Même des marques globales ont décidé de recréer du lien avec leurs clients. Apple par exemple s’est doté d’Apple store. Il n’y pas si longtemps lorsqu’un possesseur d’un produit Apple souhaitait des renseignements il avait le choix entre un site web et une plate forme téléphonique totalement anonyme. Passer un appel était une aventure éprouvante en tombant sur des messages nous laissant de multiples choix avant d’être mis en relation avec un technicien pressé et souvent stressé. Bref, pas l’idéal. Aujourd’hui, il peut se déplacer dans un magasin de la marque et il peut rencontrer facilement des vendeurs, disponibles, aimables et compétents. Est-ce un signe fort du renouveau de la relation client ? Probablement car cette stratégie semble efficace et renforce l’affectio societatis pour cette marque pourtant globale.
 
Autre exemple intéressant : la marque Darty. Cette société a toujours misé sur le service, le fameux « contrat de confiance ». La promesse de l’entreprise est pour le consommateur de trouver conseil auprès de vendeurs nombreux et bien formés. Au delà de l’acte de vente Darty propose un suivi après vente qui se veut efficace. La fameuse petite 4L aux couleurs de l’entreprise vue et revue dans les différentes publicités télévisées.

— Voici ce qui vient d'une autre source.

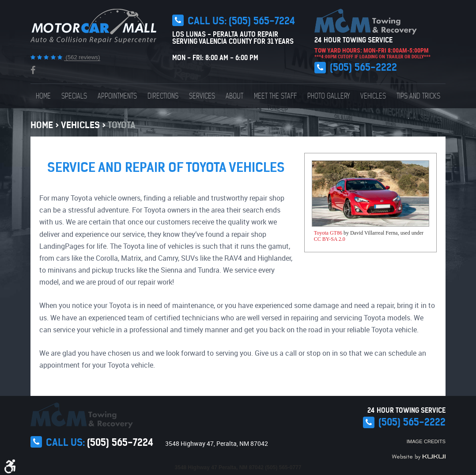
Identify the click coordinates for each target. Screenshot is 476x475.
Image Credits (426, 441)
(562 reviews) (82, 57)
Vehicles (373, 96)
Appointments (117, 96)
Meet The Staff (275, 96)
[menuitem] (43, 96)
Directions (163, 96)
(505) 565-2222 (363, 67)
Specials (74, 96)
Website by (419, 457)
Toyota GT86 (328, 233)
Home (43, 96)
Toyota (121, 125)
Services (202, 96)
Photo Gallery (329, 96)
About (234, 96)
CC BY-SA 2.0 (329, 239)
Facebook (33, 70)
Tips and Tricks (418, 96)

Cette relation humaine est un point central dans la promesse de marque et son ADN.
 
Même le Medef, dans un document intitulé « Six bonnes pratiques d’entreprises pour un résultat gagnant/gagnant », évoque la satisfaction client comme une donnée centrale de la stratégie d’entreprise. Le libellé des pratiques en question est éloquent : « Faire de la satisfaction clients un enjeu pour toute l’entreprise », « Maîtriser les processus et motiver les équipes », « Faciliter les contacts des clients »,  « Anticiper l’insatisfaction », « Mesurer la satisfaction clients », et « Aller au devant des clients sur Internet ». 
 
L’accueil et la compétence professionnelle restent les points forts du commerce de proximité. Même si aujourd’hui nombre d’enseignes ont, elles aussi, leur site internet dédié ou communiquent sur les réseaux sociaux (page Facebook, compte Twitter...) le lieu privilégié de contact et d’écoute reste le magasin. Il sera d’autant plus privilégié que le service après vente sera assuré de façon directe et personnalisé. Encore faut-il, comme dans le cas du réseau Optic 2000, que la relation avec le client vise l’excellence : former des vendeurs est une chose, favoriser l’expérience et le professionnalisme en est une autre. Cette deuxième option  s'avère la meilleure des clés pour s’assurer la reconnaissance du client et le fidéliser sur le long terme.